Explicação Histórica
A expressão 'Nisto conhecemos' aponta para o critério ou a prova de um amor autêntico. 'Amamos os filhos de Deus' refere-se ao amor fraternal entre os crentes. A conjunção 'quando' introduz a condição ou a explicação para esse reconhecimento, indicando que o amor aos irmãos não é isolado, mas uma consequência direta e um teste do 'amamos a Deus e guardamos os seus mandamentos'. 'Guardamos' (τηροῦμεν, tereo) sugere uma observância ativa, contínua e intencional dos preceitos divinos, não meramente conhecer ou aceitá-los passivamente.
Interpretação Doutrinária
A doutrina pentecostal clássica enfatiza que a verdadeira fé e o amor a Deus se manifestam por meio de uma vida de obediência prática aos Seus mandamentos. O amor pelos irmãos não é um sentimento isolado, mas um reflexo e uma confirmação do amor a Deus, que é necessariamente acompanhado pela santificação e pela observância da Sua Palavra.

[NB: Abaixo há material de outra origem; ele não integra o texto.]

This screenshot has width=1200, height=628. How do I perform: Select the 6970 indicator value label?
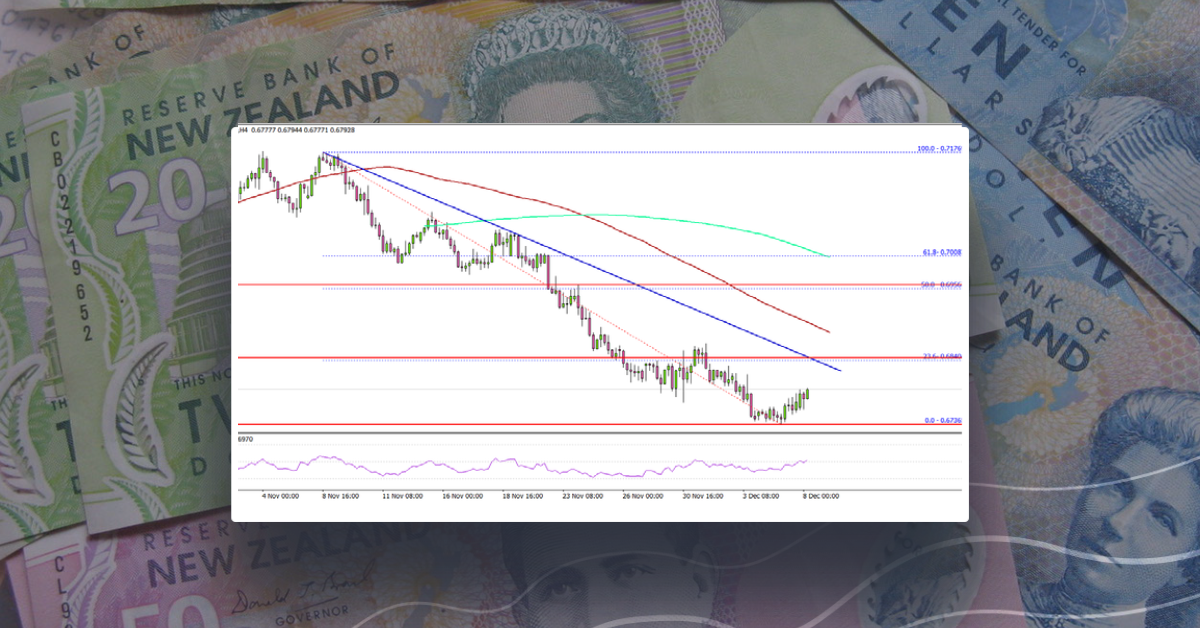pyautogui.click(x=243, y=439)
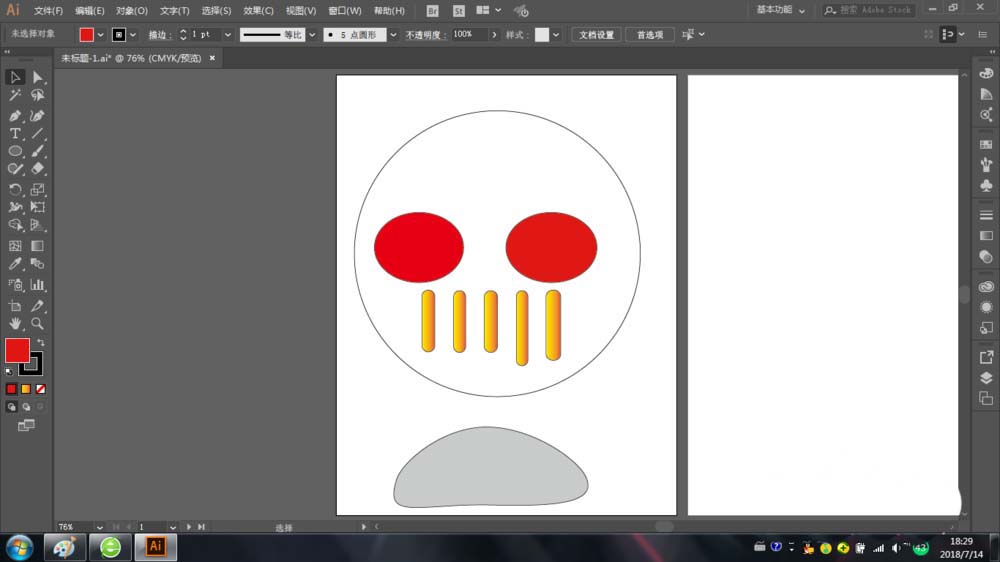
Task: Pick the Ellipse shape tool
Action: [15, 151]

A obediência não é meritória para a salvação, mas a evidência da regeneração e do Espírito Santo operando no crente.
Aplicação Prática
O cristão deve examinar sua vida e verificar se seu amor pelos irmãos e sua obediência aos mandamentos de Deus são consistentes, pois estes são a prova de um amor genuíno a Deus. Busque ardentemente amar a Deus com todo o coração e praticar Sua Palavra, e o amor fraternal fluirá naturalmente como resultado.
Precauções de Leitura
Deve-se evitar a interpretação de que o amor pelos irmãos é uma condição separada da obediência a Deus. Também não se deve confundir 'guardar os mandamentos' com legalismo, mas sim com a alegre resposta de uma alma redimida à graça e à vontade divina. O texto não sugere que a obediência é para 'ganhar' amor ou salvação, mas sim uma demonstração da fé já existente.